My Daughter’s Rare Genetic Disease Taught Us the Meaning of Strength
It’s been about a year and a half since you entered our lives, and I’m still not entirely sure how I feel about you. I will probably never forgive you for choosing to live within my innocent baby girl. She is the most precious thing in my world and does not deserve to have you attempting to destroy her cells, making her sick and forcing her to take so much medicine to keep you under control.
Things haven’t exactly been easy since you first introduced yourself. We’ve had to adjust to a whole new routine of around the clock medications, blood draws and doctor visits. We endured a disastrous week with an NG tube, experienced a lot of heartache and have cleaned up more puke than I could have ever imagined.
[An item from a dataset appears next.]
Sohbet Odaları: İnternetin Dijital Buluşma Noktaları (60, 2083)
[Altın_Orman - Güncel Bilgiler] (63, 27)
You’ve opened our eyes to the rare genetic disease world and all the struggles that come with it. Whether it’s fighting with insurance companies over expensive medications they’ve never heard of, advocating for the right to drugs that are used elsewhere in the world but not approved in our country or struggling with the decision to try for another child knowing there’s a one in four chance they’ll also have to live with you — you’ve made us realize life is unnecessarily hard for those who struggle enough already.
However, I think you chose the wrong family to mess with. At just 2 years old, my daughter has proven she will not let you control her life or stop her from achieving any of her goals. The strength and determination she’s shown is beyond anything I would’ve imagined in such a little person.
We are in awe of how rarely she lets you get her down. She loves life and has the most beautiful smile we’ve ever seen. Her strong will inspires us to do everything we can to ensure you cause as little damage as possible. We advocate on her behalf and let her know there is nothing that can hold her back. We make sure her love for life continues by surrounding her with her loving and supportive friends and family.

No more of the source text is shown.